TASK OBJECTIVE — Quote the stretch of the Axiom space station passage from "Building on the" through "windowed Earth observatory.", word for word.

Building on the legacy and foundation established by the ISS, Axiom aims to make humanity’s venture into Earth’s orbit a permanent frontier for innovation, economic development, scientific discovery and future manufacturing. The station will expand the usable and habitable volume on-station and upgrade it with a 360-degree windowed Earth observatory.

“Axiom focuses on space research and trying to find solutions to democratise space,” says Starck. “I’m thrilled to play a part in this project. Space is the intelligence of the future.” His vision is to create a nest – a comfortable and friendly egg that would feature materials and colours stemming from a foetal universe. The walls are sprinkled with hundreds of nano-LEDs with changing colours as a continuation of the view of the universe through the large windows. “Just as all the shades of lights and colours of day and night, the egg will also live to the mood and biorhythm of its cosmic inhabitant,” says the designer.

AVAILABLE DATA —

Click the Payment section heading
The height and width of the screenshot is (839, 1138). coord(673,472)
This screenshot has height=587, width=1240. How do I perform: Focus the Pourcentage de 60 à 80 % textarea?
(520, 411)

YOUR RESPONSE —
Building on the legacy and foundation established by the ISS, Axiom aims to make humanity’s venture into Earth’s orbit a permanent frontier for innovation, economic development, scientific discovery and future manufacturing. The station will expand the usable and habitable volume on-station and upgrade it with a 360-degree windowed Earth observatory.